*Task to complete*:
All that is wanted is a word-for-word retyping of the lines from the one containing "Miscellaneous (761, 1497)" through the end of the material below.
--------------------
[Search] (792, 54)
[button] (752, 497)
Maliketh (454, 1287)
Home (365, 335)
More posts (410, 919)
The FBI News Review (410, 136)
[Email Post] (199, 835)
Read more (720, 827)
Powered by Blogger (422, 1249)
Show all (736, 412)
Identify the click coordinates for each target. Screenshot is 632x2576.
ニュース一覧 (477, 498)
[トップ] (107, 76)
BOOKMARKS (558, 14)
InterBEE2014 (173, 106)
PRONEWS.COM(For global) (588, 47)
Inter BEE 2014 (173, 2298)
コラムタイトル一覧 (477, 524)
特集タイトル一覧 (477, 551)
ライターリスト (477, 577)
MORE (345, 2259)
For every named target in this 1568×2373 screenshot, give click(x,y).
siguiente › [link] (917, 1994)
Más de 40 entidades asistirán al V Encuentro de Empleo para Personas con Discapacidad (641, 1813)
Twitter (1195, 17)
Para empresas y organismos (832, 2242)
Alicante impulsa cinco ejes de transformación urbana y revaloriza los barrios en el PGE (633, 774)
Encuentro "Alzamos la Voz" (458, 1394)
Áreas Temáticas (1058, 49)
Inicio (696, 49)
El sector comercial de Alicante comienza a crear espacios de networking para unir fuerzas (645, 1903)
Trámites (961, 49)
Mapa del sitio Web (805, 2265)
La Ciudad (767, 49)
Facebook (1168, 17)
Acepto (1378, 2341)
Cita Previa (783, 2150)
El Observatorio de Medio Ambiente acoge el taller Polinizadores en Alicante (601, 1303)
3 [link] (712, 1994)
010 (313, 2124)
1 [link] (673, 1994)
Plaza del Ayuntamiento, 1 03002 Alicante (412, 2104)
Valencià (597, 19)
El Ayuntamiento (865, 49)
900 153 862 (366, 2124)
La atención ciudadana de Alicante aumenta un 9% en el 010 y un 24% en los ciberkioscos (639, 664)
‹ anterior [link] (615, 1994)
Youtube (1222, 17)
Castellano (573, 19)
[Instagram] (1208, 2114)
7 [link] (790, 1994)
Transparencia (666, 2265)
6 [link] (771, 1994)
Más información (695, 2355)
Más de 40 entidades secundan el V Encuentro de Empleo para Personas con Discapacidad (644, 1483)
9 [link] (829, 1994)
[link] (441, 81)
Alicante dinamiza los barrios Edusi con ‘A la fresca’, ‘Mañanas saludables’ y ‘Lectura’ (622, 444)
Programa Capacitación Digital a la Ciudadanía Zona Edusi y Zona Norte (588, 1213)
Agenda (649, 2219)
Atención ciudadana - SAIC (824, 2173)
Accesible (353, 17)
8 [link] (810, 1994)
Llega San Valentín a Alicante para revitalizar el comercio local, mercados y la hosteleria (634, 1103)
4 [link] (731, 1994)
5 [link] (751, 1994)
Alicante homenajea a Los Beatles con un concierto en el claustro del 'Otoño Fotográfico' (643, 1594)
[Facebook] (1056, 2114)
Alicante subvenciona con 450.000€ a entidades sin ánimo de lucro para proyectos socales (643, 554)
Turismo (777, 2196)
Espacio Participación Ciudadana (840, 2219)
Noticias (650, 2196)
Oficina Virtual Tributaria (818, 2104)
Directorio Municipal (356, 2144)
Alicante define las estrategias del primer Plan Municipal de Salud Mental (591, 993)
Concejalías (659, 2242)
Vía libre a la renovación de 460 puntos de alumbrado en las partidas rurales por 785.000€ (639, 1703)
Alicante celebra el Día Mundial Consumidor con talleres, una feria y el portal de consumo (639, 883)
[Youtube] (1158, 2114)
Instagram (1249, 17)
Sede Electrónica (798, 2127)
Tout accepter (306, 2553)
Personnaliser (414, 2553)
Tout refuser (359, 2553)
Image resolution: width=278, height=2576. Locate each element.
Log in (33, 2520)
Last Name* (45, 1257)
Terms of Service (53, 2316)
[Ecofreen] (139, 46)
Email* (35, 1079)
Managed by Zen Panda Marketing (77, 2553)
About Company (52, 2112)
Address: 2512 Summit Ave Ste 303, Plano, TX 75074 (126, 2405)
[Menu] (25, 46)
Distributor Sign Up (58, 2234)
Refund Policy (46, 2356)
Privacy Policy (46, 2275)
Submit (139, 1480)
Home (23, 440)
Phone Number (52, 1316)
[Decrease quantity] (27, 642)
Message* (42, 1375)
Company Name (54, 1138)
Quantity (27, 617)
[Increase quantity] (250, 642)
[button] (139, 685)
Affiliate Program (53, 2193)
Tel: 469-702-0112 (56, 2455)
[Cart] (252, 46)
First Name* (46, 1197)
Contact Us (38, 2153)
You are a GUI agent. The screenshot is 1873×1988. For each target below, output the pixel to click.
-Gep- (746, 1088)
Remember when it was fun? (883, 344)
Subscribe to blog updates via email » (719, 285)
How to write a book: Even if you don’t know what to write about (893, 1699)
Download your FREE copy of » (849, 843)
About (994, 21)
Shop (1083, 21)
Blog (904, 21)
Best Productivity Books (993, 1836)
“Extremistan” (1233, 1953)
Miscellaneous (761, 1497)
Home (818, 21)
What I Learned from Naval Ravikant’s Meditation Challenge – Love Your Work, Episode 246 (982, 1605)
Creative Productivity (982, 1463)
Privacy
--------------------
*Response area*:
Miscellaneous (761, 1497)
Home (818, 21)
What I Learned from Naval Ravikant’s Meditation Challenge – Love Your Work, Episode 246 (982, 1605)
Creative Productivity (982, 1463)
Privacy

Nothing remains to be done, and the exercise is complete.